• Try it
From the line containing "Screen dimensions: 640x394" through the last line of the entries below, transcribe each line exactly, excluding any picture.

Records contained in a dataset
::::

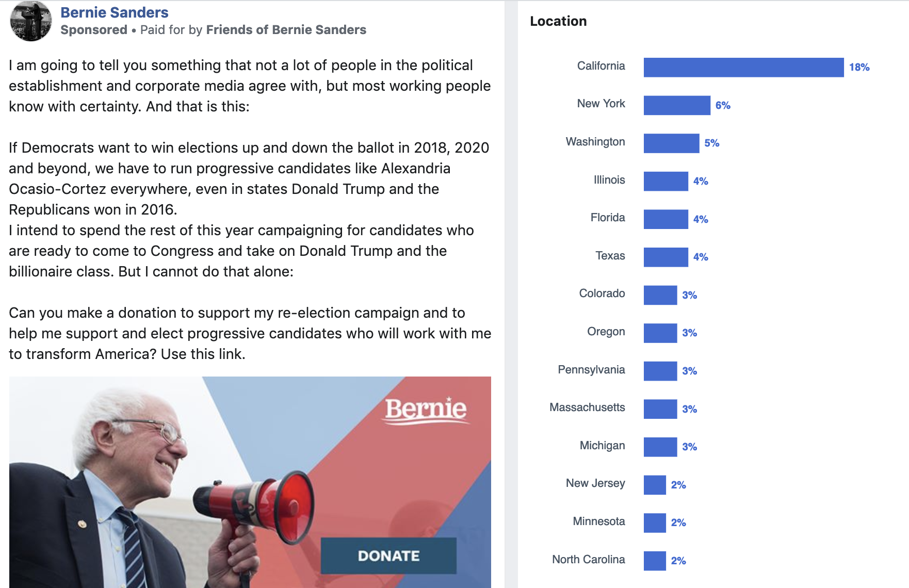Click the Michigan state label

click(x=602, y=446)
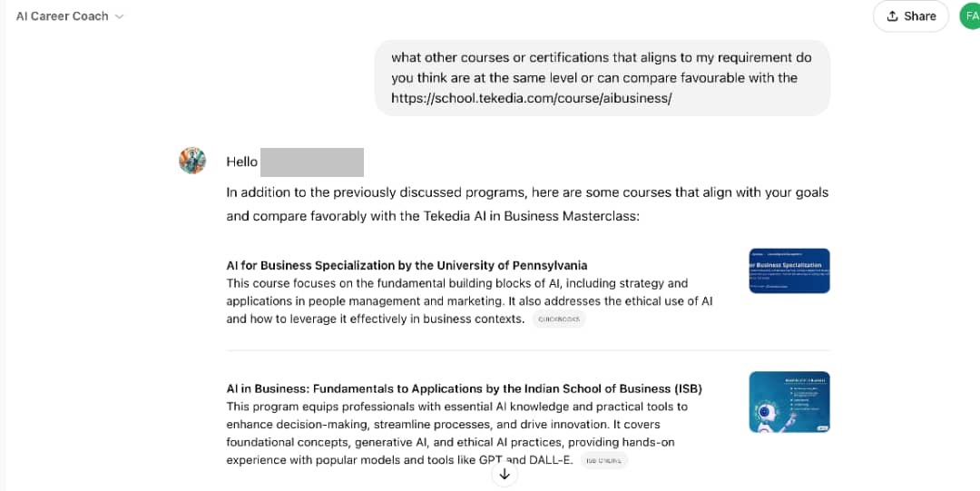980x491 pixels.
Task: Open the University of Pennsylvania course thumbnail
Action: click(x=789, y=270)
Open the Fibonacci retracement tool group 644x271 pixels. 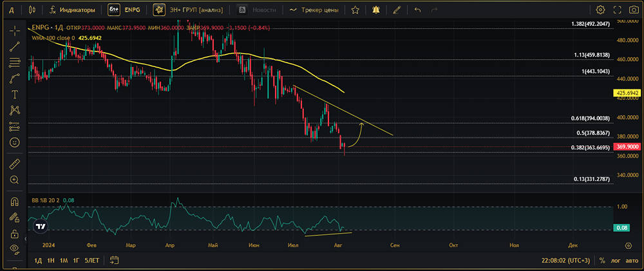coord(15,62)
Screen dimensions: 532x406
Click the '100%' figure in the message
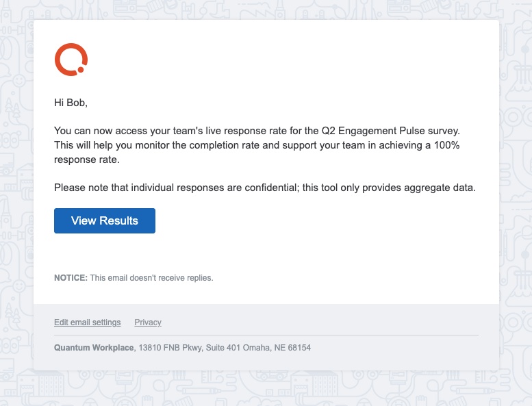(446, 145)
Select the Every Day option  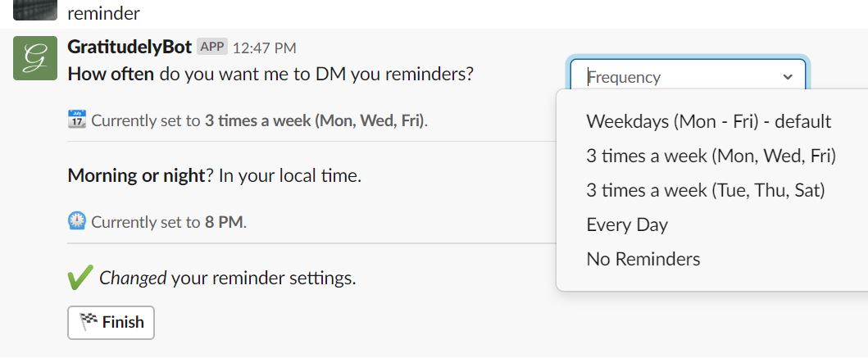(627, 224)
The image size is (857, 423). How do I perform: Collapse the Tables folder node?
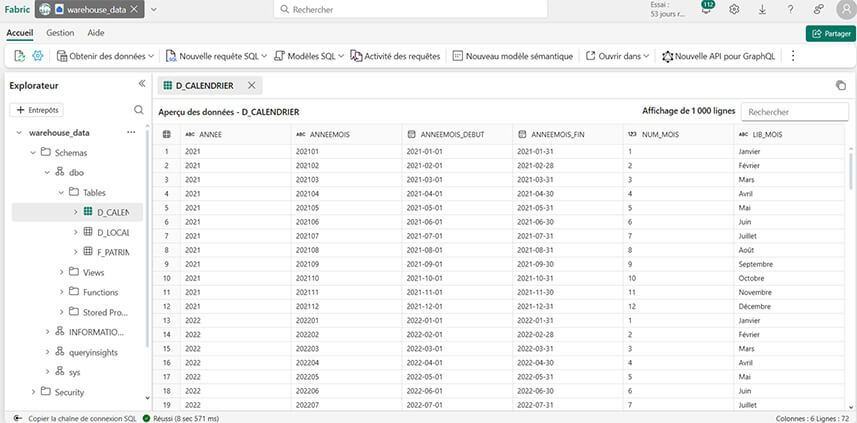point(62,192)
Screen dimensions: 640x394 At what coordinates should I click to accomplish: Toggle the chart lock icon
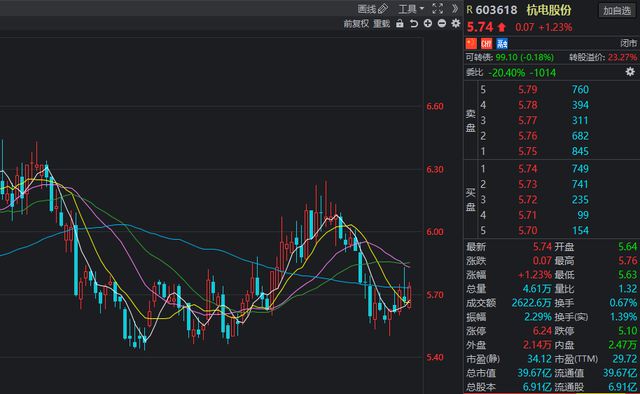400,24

::::

• Output of the task
Screen dimensions: 640x394 At what coordinates should I click to accomplish: Toggle the chart lock icon
400,24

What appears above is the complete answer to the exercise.